L'île aux parfums — plantations d'ylang-ylang, observation des baleines et récifs coralliens dans le canal du Mozambique.
On le perçoit avant même de descendre du petit avion à hélices à l’aéroport de Fascène — une douceur dans l’air qui est florale sans être entêtante, traversée par quelque chose d’océanique et légèrement minéral. C’est l’ylang-ylang, la fleur jaune en étoile distillée ici en huile essentielle et exportée vers les maisons de parfums de Grasse. Nosy Be en produit depuis l’époque coloniale française, et le parfum a imprégné tout : les pistes de latérite rouge, les étals en bois du marché à Hell-Ville, l’air du petit matin sur la baie. Il se pose sur vous comme quelque chose d’appliqué délibérément.
Hell-Ville et le marché
La ville principale — dont le nom colonial est toujours utilisé par les habitants sans ironie — s’étire le long d’un front de port bruyant, avec le sifflement des minibus et des vendeurs proposant des gousses de vanille en bottes de la taille d’un poing. Lia s’est avancée devant moi vers le Marché d’Hell-Ville pendant que je m’adaptais encore à la lumière, qui à dix heures du matin avait déjà cette dureté tropicale qui rend les ombres absolues. Elle a trouvé le rayon épices : girofle, bâtons de cannelle, poivre noir encore sur la tige, grains de poivre mélangés à de l’hibiscus séché. J’ai acheté un petit flacon d’huile d’ylang-ylang à une femme qui m’a dit en français que c’était meilleur que tout ce qui se vendait à Paris, et elle avait probablement raison.

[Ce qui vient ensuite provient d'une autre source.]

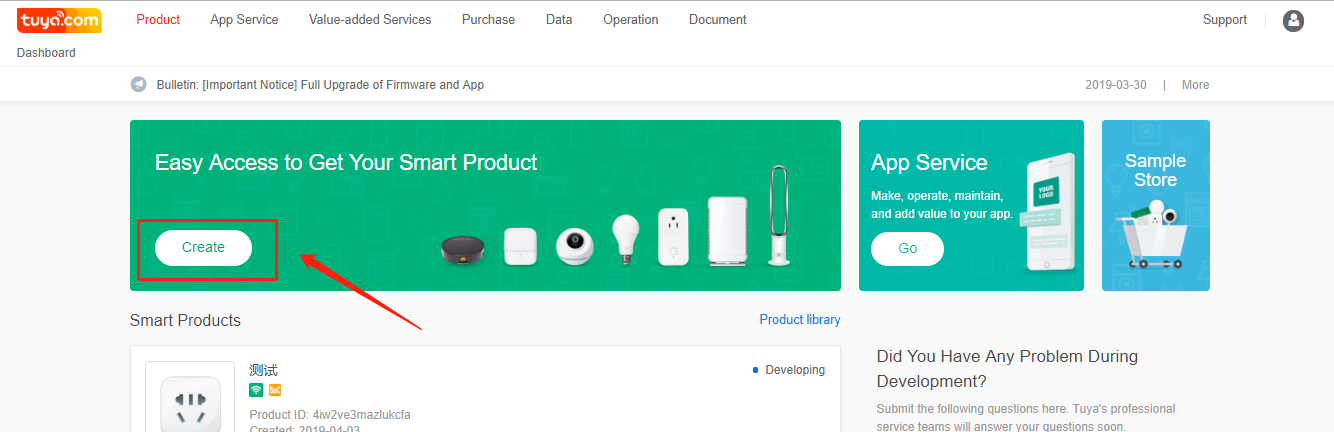Open the user account avatar icon
This screenshot has height=432, width=1334.
[1293, 20]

Le port est l’endroit où les pirogues arrivent chaque matin, les pêcheurs déchargeant thons et poissons de récif sur le quai en béton pendant que les pélicans font semblant de ne pas s’en apercevoir. Les étals de poisson en bordure du port servent des assiettes de capitaine grillé avec du riz et une sauce pimentée appelée sakay — le genre de repas qui ne coûte presque rien et auquel je n’arrêtais pas de revenir, ajustant mon timing chaque jour pour l’attraper au plus frais.
La saison des baleines dans le canal du Mozambique
Entre juillet et septembre, les baleines à bosse traversent le canal du Mozambique pour mettre bas, et les eaux autour de Nosy Be deviennent l’un des sites d’observation des baleines les plus fiables de l’océan Indien. Je ne m’y attendais pas. J’étais venu pour les récifs et l’ylang-ylang, et je me suis retrouvé debout sur la proue d’un bateau en bois à l’aube, à regarder une mère et son baleineau sauter en séquence lente et gigantesque à une centaine de mètres, le son nous parvenant une demi-seconde après l’impact — une percussion lourde et mouillée contre la surface de quelque chose de très grand.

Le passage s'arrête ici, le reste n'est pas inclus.